SPIEN

Vers des concours enseignants allégés et plus « professionnels ».

lundi 17 novembre 2008 par SPIEN - Matulik / Terver

Le ministère de l’éducation nationale a présenté récemment la nouvelle maquette des nouveaux concours de recrutement des enseignants. Deux épreuves écrites d’admissibilité seront organisées en janvier, suivies en juin, de deux oraux d’admission plus « professionnels ».

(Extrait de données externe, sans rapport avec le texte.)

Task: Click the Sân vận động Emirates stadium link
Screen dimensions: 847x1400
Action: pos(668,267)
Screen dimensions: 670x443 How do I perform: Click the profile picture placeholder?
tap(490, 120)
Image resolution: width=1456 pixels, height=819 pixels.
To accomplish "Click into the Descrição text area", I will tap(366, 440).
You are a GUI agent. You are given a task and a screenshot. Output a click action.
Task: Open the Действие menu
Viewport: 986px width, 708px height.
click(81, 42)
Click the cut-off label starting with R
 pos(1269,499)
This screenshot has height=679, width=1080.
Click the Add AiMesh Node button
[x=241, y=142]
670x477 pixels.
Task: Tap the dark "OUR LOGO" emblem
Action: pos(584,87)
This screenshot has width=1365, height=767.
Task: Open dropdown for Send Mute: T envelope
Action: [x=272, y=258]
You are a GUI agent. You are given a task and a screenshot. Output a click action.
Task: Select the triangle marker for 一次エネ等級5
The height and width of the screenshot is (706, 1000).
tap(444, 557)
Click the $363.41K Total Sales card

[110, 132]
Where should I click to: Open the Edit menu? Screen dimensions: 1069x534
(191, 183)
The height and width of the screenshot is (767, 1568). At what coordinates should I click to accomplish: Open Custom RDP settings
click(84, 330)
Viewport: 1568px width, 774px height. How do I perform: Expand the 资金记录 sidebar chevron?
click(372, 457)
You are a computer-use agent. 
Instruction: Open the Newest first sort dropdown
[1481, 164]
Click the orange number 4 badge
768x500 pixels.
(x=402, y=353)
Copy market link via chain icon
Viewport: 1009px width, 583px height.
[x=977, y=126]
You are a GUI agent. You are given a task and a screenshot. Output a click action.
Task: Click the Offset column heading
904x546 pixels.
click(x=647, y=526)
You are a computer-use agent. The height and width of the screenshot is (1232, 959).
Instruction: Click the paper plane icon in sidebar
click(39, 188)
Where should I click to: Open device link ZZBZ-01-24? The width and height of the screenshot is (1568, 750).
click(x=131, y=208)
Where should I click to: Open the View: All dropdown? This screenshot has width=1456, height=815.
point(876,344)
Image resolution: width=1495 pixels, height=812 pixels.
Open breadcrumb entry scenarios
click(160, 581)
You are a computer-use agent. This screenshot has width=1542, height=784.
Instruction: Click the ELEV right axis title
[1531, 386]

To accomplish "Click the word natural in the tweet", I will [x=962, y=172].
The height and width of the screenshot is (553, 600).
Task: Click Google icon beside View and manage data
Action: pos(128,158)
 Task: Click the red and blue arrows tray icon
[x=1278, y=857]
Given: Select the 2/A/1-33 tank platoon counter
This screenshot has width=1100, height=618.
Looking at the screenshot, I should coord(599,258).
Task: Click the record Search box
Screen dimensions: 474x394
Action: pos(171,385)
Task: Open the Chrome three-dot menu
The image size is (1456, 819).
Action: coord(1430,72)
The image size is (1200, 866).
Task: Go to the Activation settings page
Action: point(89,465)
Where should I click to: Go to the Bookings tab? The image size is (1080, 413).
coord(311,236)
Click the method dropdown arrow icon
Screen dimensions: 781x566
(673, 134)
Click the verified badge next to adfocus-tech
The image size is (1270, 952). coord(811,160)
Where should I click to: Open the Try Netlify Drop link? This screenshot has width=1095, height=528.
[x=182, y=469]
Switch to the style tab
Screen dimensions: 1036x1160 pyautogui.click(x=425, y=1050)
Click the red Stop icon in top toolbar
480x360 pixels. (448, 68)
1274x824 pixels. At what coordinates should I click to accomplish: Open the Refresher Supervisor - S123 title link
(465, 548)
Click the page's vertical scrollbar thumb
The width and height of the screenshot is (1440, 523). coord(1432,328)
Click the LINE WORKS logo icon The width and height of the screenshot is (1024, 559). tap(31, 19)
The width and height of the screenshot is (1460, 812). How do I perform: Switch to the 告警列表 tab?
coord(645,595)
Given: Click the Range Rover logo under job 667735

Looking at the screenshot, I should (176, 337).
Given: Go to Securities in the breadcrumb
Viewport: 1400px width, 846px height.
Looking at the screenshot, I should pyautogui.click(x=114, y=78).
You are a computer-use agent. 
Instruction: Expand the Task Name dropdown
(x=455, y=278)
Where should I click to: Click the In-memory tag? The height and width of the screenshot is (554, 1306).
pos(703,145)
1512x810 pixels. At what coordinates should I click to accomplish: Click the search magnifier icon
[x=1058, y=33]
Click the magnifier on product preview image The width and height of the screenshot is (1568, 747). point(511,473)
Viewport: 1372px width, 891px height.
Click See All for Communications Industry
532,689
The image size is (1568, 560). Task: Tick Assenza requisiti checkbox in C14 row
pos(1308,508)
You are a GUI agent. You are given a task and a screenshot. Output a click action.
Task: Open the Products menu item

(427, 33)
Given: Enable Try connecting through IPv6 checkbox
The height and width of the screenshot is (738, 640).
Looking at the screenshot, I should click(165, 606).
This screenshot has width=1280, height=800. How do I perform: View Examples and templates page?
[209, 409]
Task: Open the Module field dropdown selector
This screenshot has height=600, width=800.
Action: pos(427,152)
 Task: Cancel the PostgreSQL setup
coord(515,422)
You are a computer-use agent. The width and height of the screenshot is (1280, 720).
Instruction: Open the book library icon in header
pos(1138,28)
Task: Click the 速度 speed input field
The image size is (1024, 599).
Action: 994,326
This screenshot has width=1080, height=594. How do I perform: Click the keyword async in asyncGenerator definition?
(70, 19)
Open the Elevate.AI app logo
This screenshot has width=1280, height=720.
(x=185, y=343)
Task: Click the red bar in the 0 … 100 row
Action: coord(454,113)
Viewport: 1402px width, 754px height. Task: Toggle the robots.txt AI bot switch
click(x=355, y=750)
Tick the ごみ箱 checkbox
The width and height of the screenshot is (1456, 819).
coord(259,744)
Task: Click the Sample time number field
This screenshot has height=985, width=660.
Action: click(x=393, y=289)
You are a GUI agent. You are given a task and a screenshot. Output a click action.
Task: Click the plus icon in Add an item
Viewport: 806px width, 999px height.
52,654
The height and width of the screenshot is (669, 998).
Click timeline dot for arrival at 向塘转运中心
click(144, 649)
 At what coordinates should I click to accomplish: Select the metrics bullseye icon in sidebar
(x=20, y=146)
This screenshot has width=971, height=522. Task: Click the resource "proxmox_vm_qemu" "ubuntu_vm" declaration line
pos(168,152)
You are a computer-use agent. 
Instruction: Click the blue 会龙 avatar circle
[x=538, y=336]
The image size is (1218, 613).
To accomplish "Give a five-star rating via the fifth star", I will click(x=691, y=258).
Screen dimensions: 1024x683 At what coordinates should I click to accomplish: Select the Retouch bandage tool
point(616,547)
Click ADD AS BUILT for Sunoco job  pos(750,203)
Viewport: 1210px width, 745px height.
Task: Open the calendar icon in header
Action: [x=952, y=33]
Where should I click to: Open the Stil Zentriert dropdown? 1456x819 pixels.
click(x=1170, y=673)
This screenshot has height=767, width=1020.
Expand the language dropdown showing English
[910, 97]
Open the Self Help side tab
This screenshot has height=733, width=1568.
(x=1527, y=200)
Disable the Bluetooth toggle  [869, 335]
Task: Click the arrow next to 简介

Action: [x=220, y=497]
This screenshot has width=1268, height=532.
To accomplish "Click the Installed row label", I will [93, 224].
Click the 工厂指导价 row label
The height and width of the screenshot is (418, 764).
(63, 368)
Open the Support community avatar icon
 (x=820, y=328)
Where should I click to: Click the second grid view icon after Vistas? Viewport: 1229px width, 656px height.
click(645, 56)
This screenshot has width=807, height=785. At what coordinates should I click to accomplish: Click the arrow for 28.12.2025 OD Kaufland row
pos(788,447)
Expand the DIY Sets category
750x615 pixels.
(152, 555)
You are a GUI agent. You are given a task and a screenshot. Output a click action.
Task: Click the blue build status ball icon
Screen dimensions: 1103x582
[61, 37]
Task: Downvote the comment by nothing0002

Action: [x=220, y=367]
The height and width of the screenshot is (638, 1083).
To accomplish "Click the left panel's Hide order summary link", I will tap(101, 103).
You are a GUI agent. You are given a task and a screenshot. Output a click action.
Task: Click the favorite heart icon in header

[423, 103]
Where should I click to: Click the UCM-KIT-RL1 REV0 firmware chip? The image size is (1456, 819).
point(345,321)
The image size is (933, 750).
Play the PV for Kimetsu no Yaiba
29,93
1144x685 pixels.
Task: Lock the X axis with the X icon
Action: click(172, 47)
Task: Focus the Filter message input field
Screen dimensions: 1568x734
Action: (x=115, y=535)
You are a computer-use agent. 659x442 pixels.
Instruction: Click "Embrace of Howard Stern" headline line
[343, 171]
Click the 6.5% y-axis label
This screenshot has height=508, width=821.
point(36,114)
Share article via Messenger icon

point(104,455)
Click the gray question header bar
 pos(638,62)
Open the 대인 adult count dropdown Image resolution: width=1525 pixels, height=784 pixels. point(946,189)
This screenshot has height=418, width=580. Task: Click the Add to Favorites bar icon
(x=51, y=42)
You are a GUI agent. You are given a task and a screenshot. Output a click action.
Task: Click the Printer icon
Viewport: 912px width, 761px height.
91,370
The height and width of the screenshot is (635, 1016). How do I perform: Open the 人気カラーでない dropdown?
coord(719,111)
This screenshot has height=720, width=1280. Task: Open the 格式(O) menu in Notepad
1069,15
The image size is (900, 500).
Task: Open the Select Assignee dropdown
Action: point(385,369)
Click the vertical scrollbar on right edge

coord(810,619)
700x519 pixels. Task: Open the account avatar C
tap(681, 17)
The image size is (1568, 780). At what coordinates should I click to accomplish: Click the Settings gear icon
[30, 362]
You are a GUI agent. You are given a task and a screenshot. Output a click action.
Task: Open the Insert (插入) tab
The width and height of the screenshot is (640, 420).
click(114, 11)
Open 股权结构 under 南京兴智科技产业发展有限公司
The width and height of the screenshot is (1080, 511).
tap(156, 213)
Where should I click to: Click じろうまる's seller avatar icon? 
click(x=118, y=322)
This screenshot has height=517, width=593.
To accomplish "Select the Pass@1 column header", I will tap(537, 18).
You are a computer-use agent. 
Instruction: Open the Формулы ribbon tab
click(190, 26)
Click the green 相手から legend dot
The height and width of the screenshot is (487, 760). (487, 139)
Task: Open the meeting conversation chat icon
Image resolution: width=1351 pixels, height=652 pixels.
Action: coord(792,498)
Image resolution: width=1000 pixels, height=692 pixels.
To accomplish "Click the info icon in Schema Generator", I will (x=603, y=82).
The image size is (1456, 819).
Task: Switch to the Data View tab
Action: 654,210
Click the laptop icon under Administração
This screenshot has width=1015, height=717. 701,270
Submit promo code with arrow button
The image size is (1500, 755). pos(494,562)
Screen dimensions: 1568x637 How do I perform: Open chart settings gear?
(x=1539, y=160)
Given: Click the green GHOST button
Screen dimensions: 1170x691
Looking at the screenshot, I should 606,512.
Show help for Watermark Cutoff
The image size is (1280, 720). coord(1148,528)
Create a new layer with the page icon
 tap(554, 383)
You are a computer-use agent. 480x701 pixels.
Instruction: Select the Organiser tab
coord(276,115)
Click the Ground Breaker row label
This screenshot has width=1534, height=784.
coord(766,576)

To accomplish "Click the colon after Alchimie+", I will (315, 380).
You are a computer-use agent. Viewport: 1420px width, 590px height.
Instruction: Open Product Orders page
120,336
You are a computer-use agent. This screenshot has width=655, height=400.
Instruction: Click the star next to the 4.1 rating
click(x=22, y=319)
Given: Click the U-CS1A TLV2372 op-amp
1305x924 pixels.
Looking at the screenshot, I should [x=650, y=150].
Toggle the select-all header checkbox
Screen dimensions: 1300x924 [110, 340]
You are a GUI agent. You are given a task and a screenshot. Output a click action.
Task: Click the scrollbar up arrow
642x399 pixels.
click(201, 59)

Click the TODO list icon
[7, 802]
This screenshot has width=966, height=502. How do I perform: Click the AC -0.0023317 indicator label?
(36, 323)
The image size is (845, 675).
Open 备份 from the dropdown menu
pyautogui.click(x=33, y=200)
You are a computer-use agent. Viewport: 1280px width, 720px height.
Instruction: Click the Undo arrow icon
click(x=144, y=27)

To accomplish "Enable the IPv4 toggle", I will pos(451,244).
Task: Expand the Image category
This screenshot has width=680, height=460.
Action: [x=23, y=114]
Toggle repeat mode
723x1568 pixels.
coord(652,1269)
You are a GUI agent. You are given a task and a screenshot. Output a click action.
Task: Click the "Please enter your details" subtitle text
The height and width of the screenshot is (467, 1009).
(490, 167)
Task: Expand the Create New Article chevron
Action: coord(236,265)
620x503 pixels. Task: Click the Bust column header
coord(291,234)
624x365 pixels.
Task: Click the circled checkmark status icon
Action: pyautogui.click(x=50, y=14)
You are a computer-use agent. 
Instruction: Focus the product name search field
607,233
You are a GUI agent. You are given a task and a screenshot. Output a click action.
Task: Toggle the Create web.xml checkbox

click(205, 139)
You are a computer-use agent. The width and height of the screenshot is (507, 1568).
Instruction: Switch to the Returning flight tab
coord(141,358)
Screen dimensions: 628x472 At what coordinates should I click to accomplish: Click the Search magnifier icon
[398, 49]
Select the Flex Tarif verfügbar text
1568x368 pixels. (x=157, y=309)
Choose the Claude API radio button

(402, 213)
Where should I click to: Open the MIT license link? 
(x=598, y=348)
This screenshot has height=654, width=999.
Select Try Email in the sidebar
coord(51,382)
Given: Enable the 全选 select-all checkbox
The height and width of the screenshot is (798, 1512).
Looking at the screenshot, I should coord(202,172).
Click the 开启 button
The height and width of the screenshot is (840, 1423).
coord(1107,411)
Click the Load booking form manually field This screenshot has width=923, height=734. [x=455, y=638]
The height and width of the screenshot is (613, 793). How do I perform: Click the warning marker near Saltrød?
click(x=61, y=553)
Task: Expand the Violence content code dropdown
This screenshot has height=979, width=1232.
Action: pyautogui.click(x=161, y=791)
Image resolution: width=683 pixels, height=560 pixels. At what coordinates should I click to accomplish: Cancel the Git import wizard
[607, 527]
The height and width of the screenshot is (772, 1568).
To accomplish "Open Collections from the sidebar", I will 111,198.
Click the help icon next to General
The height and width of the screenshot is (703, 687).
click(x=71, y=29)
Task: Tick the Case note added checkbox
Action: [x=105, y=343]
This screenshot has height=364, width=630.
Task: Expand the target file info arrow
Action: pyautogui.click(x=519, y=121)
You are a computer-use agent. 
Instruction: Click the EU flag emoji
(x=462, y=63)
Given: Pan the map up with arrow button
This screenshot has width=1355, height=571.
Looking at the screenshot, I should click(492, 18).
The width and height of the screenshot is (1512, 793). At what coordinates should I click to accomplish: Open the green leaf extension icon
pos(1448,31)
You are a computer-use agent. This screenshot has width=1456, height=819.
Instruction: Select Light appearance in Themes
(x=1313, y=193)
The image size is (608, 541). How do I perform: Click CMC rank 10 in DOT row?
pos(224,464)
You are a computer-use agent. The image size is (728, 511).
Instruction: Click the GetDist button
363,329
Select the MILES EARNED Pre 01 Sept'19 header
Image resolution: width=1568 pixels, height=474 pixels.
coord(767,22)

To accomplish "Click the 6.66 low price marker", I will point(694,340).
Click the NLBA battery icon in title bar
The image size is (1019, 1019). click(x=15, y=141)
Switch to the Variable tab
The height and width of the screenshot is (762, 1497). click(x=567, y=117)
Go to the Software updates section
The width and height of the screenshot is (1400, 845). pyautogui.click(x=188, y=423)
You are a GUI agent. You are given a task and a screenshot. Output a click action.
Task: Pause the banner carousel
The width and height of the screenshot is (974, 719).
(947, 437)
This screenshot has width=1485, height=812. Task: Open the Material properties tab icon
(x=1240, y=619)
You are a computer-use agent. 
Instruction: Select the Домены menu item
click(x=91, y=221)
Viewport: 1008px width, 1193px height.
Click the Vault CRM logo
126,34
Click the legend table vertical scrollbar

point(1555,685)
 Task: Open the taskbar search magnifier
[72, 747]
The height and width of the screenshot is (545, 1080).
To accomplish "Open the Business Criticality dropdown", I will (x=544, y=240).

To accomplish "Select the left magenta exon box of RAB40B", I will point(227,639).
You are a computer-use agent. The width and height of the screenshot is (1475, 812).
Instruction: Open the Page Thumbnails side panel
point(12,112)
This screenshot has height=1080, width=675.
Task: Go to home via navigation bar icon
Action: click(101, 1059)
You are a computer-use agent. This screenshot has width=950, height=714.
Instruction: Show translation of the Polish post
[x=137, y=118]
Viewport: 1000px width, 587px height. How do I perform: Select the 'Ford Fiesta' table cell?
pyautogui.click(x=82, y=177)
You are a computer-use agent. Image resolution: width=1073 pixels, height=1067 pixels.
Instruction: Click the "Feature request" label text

Un nombre d’épreuves limité à 4 contre 5 à 8 aujourd’hui, et plus de « pratique ». Tel est le nouveau visage des concours de recrutement de professeurs qu’a présenté dans le cadre de la réforme sur la mastérisation, le doyen de l’inspection générale, François Perret. Si tous les concours demeurent (CRPE, Capes, Capeps, Capet, CAPLP, concours de recrutement de CPE), l’optique change : « ils n’ont plus pour fonction de revalider ce qui a déjà été fait sur le plan universitaire, mais de classer les étudiants. » D’où un net allégement des épreuves à partir de la session 2010, avec notamment la disparition des épreuves d’EPS et de langues pour le CRPE. Seule exception : l’agrégation reste quasi inchangée, avec seulement un léger infléchissement des épreuves orales, désormais un « exercice pédagogique » et une « épreuve d’entretien avec le jury ».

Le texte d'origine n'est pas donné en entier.